From: <moseley(at)not-real.hank.org>
Date: Wed May 28 2003 - 06:23:37 GMT
On Tue, May 27, 2003 at 03:44:12PM -0700, Emilio Davis wrote:
> Hello, I'm a computer engeneer student and I'm currently working on my
> degree thesis. Part of the thesis is to implement a modified version of
> PageRank, that work is done and I have included that rank into swish-e
> using meta tags, now I want to mix both swish-e rank and the new pagerank
> (in a linear combination) to improve the search result, is there any clean
> way to do it (I know I can mix those ranks and sort after swish-e has
> given me the result but that option use a lot of memory).

Hello Emilio,

This has been discussed lately.  So what you want to do is have a meta
tag on documents (thus a value stored as a property) and then have that
value modify the rank of the file.

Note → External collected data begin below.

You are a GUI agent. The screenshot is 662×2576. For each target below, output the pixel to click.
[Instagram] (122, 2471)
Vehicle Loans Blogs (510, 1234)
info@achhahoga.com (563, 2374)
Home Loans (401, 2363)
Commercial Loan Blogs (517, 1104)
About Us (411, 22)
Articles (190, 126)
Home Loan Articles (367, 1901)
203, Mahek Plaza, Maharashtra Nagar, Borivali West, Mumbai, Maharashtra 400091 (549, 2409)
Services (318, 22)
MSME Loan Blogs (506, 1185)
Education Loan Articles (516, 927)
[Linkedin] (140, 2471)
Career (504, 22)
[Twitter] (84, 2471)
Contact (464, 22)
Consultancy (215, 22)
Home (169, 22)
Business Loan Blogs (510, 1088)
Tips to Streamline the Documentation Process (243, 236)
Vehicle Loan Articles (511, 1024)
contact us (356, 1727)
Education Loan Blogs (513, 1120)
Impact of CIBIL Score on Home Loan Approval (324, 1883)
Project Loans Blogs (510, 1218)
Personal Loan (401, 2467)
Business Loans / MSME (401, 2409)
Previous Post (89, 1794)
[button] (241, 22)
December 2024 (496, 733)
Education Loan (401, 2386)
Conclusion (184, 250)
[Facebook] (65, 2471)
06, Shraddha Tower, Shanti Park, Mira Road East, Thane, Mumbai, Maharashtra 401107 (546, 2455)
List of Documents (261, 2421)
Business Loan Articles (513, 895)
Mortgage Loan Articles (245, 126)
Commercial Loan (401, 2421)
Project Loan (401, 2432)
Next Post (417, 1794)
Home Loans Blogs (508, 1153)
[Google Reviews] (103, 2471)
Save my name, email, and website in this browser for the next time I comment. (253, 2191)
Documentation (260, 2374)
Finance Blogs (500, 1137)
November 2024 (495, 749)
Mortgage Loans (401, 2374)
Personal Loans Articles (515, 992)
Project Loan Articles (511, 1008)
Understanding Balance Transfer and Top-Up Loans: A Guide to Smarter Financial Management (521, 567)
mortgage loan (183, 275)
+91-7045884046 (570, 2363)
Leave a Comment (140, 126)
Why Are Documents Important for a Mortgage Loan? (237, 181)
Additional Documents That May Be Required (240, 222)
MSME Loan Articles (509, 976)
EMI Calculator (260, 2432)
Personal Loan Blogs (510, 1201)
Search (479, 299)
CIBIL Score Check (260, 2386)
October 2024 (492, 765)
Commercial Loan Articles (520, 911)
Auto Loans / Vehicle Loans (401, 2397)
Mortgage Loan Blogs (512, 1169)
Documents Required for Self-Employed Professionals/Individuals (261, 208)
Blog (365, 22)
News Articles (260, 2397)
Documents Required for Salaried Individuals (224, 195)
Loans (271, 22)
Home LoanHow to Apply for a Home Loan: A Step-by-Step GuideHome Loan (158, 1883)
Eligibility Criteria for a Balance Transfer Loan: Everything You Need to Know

Is that correct?

One problem with that method is the property table must be read for each
and every result.  It may be a small problem but it might slow down
result generation.  Reading a property requires a bit of I/O.  Just have
to try it and see.  And try it with an index where you might get 30,000
results.

search.c looks up individual words in the index, and rank.c calculates a 
rank number for each file (based on that word).

search.c also combines ranks in AND and OR operations.

After all hits have been found result_sort.c is called to sort the 
results.  Since your rank bias would modify the rank you would either 
need to add in a new step to lookup the page ranks, or add in some code 
into result_sort.c to lookup the page ranks.  Probably best in 
result_sort.c because that's already looping through the list of 
results.

You might note that result_sort.c is where the "bigrank" is found -- 
the largest rank number is found when looping through all the results.  
This number is used to create "rank_scale_factor" which is used to scale 
results from 1...1000 when printing the rank.

You can look at the code in docprop.c to see how to lookup a property 
by passing in a "result" structure.  You can also look at libtest.c for 
an example.

Again, you may find that reading a property from the property file is 
too slow.  Other options would be to create another table of just page 
rank numbers index by file number.  That would likely be a faster than 
reading the property file directly.  Swish-e uses tables like that to 
make sorting faster (swish pre-sorts properties at indexing time and 
creates integer tables that are used for sorting by properties at search 
time).

Anyway, make sure you are using 2.4.0 code or code from cvs.


-- 
Bill Moseley
moseley@hank.org
Received on Wed May 28 06:23:48 2003